Until three years ago, neither had children’s book writer and biographer Anne Dublin, who aims to create awareness with her latest effort, Bobbie Rosenfeld: The Olympian Who Could Do Everything. Dublin, who wrote Written in the Wind, is as passionate about Bobbie Rosenfeld’s story as Rosenfeld was about sports, and it shows.

Ambitiously researched and well-framed in historical and cultural context, the book tells the story of Fanny (Bobbie) Rosenfeld, who was born to Jewish parents in Ukraine, around 1904. The family immigrated to Canada shortly thereafter and settled in Barrie, where the Rosenfelds struggled hard to survive before moving to the Annex’s Markham Street.

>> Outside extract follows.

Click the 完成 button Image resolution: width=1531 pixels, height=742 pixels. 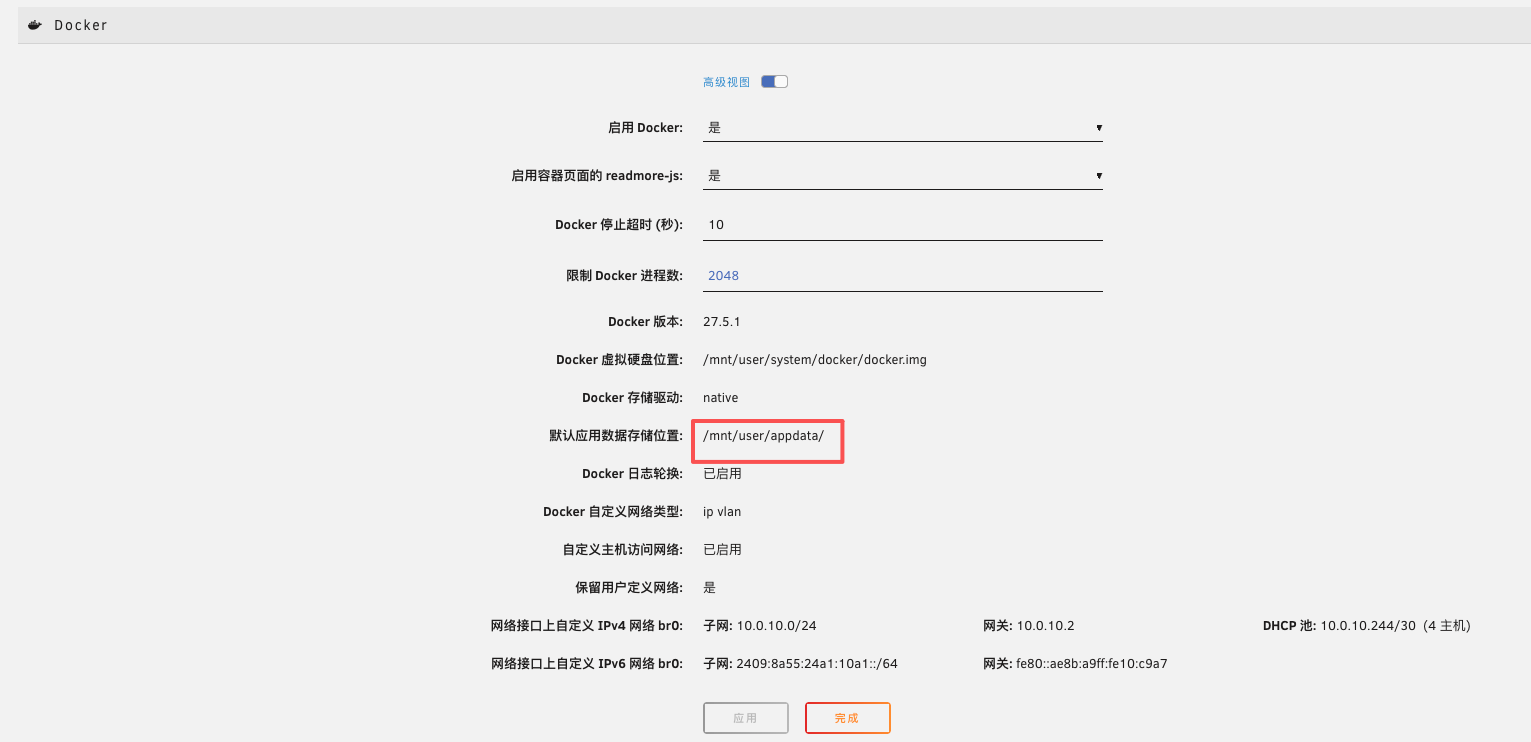(x=847, y=718)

It was there that Bobbie enrolled in Harbord Collegiate Institute. She had already exhibited her phenomenal athletic ability in Barrie, playing hockey, softball, and basketball. Once in Toronto, however, she found herself exposed to competition and camaraderie that would help launch her to greatness in her own time.

Dublin, a librarian and former elementary school teacher, does a great job at laying out the facts about Rosenfeld and her times in way that is clear and even, without moralizing or talking down to children, which may explain why the book is so engaging to the adult reader as well.

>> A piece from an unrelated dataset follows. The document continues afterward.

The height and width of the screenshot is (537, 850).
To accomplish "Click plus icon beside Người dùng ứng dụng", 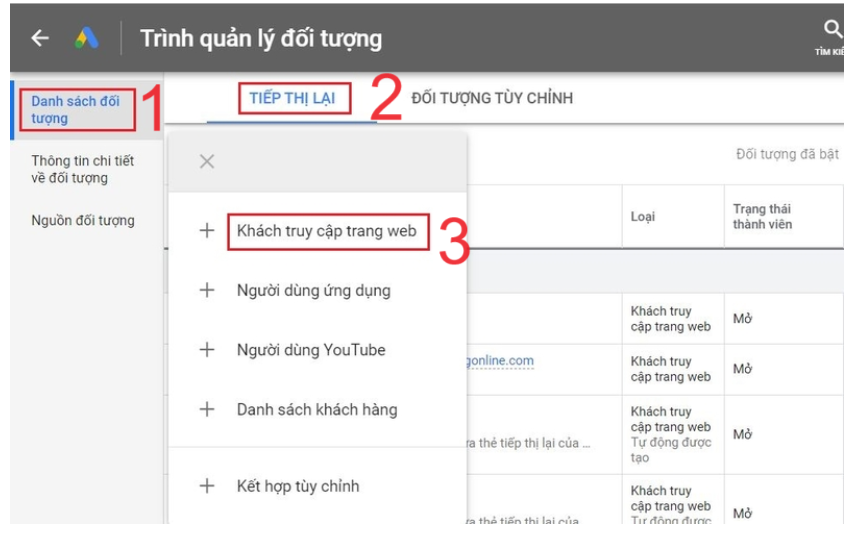I will click(207, 291).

But her biggest score is how she makes Rosenfeld’s decency and humanity both accessible and compelling. Some say that true greatness must have ordinariness as a steadying companion. While Rosenfeld was certainly down to earth and unpretentious, her generosity and fairness were anything but ordinary.

In one profoundly moving and emblematic display at the 1928 Olympics, Rosenfeld purposely lagged behind an injured teammate during an 800-yard race in order to provide moral support. This gesture looked good on a growing Canada and reminded the world that true sport was about character, not just physical feats. Noble principles drove Rosenfeld as much as competitive hunger.

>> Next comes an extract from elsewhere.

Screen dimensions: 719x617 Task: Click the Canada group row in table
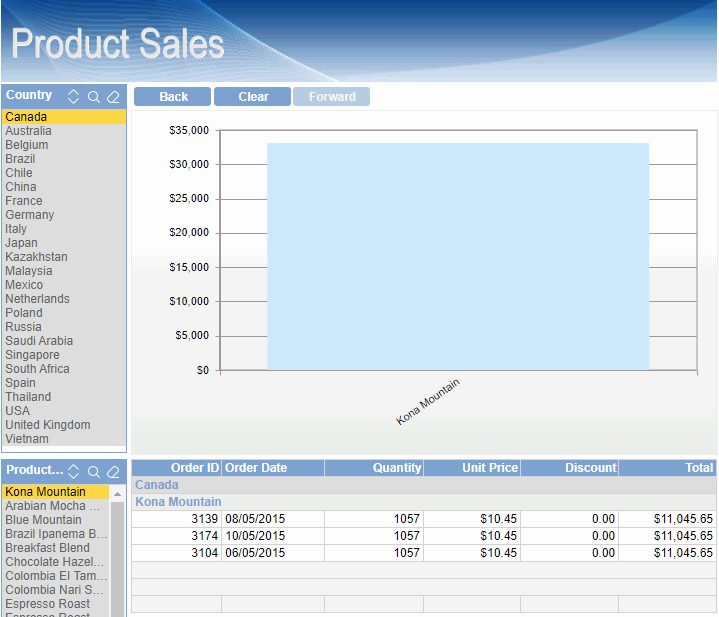pyautogui.click(x=157, y=485)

It’s a hunger Dublin understands well. Born to Polish Holocaust survivors in a displaced persons camp in Salzburg, Austria, after which her family immigrated to Canada and moved to the Annex in 1948, she can relate to Rosenfeld’s story.

“I could connect with her in so many ways,” says Dublin, in reference to Rosenfeld’s struggle with poverty, social classes, and intolerance. “She had so many strikes against her.”

For Dublin, inspired by writers like Katherine Paterson, a biographer needs to “get beyond the facts, to what drives the person, intellectually and emotionally, and why they make the choices they make.” It’s about the challenges a person faces, said Dublin, who stresses Rosenfeld’s story of courage transcends race, religion, and gender.

Rosenfeld may have faced her greatest challenge when shortly after her return from the 1928 Olympics she developed intermittently crippling arthritis.

True to character, Rosenfeld focused all her strength and love on what she wanted to do.

After coaching for a period of time, she started her Globe and Mail column “Sports Reel,” which ran for 20 years. Readers and colleagues knew her as a feisty, witty, and intrepid champion of women and women’s sports.

Bobbie Rosenfeld died in 1969. She was remembered for her warmth, honesty, and strength.

She gave credit where it was due and censure where it was deserved. Leading by example, she wrote about the beauty and grace in all sports, suffering not the “warped egos” of chauvinists, and that belongs to all of us.